In quite bad form for a column about Crystal Palace, I didn’t really see Saturday’s match fully and I’ve only just watched Match of the Day.

To clarify, I did watch the game, but while using a screwdriver as a hammer and from behind a chaos of Ikea flat-pack furniture, dust clouds and cardboard mess.

As Palace kicked off I was assembling a rather large, cheap and complicated DVD case, in the middle of moving into a new flat.

To be honest, it’s impossible to say I didn’t really see the game.

I was distracted from the DIY and spent most of the time from 3pm glancing up nervously at my laptop every time the commentator raised his voice.

It probably wasn’t the best introduction to my new neighbours, to hear me roaring three times within my first six hours in the building.

They were guttural, overjoyed roars, usually confined to my seat at Selhurst, but this time unleashed in an echoing, unfurnished flat.

Yet all week I’d been so terrified about the return of Wilfried Zaha.

The ex-Eagle did seem threatening once or twice, but really he looked like a young man desperate to impress and badly overcompensating.

It was like Zaha at the start of his time in the Palace first team, before he’d honed his game and raised his efficiency.

Your Local Guardian:

Not so scary after all: Wilfried Zaha failed to trouble his old employers 

While over on the other flank I really enjoyed the combination play between Adrian Mariappa and Jason Puncheon - which seems to be getting smoother and more natural with every passing game.

Obviously, Puncheon will deservedly grab the headlines with his goals – the final one causing an absolutely neighbour-frightening reaction from me – but a whole host of Palace players were great again.

Chamakh might have been introduced at 1-0 when Cardiff already had one foot in the grave, but he looked effortlessly brilliant and helped secure the three points.

Holding the ball up perfectly and exasperating tired Cardiff defenders, Chamakh almost buried the free kick that Joe Ledley poked home.

He also pulled off a clever dummy that allowed the ball to run to Puncheon to whip home Palace’s spectacular third.

Ledley, returning to his childhood club for the first time, cruelly put in his best performance for Palace so far – in direct contrast to Zaha’s damp squib.

His assist for Puncheon’s first was intelligent, he worked relentlessly all game and his goal showed good awareness and a quick reaction.

The first goal, arrowed into the corner by our ex-Southampton winger, involved a sneaky, wrong-footing change of direction.

Moving in from the right and striking it with his left, low and hard, it was very typical of nearly every time Puncheon’s scored for the club so far.

His second involved similar movement, but a class of finish that made the first look scuffed and ordinary.

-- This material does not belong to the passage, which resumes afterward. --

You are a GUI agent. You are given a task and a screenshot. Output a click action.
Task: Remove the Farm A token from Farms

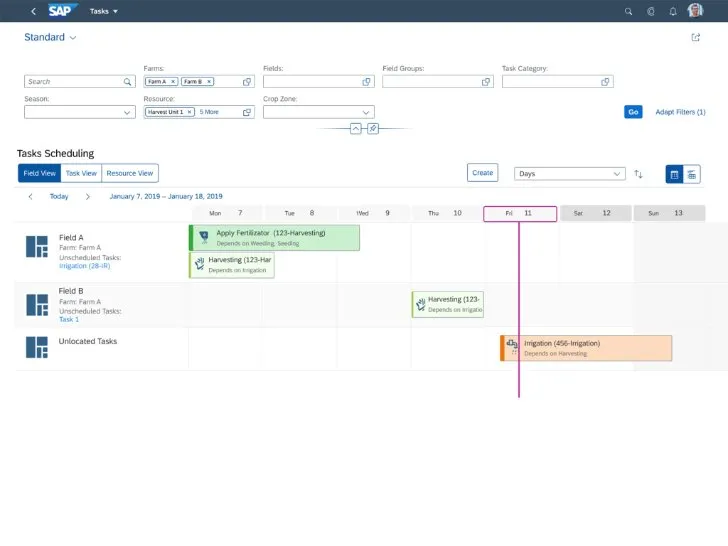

It was a gorgeous, unstoppable, long-range curler that rounded off a perfect afternoon in Wales.

All I can say is God bless our internet provider, for arriving at the start of the 1pm-6pm slot we’d booked to get things set up, and finishing the job quickly.

It meant I could watch the biggest win of our season with glitch-free Wi-Fi from start to finish.

If it had not been for them this would probably be an analysis of Robbie Savage’s punditry skills, and nobody wants that.

Needless to say, assembling that DVD case took about six times as long as it should have (even taking my construction skills into consideration).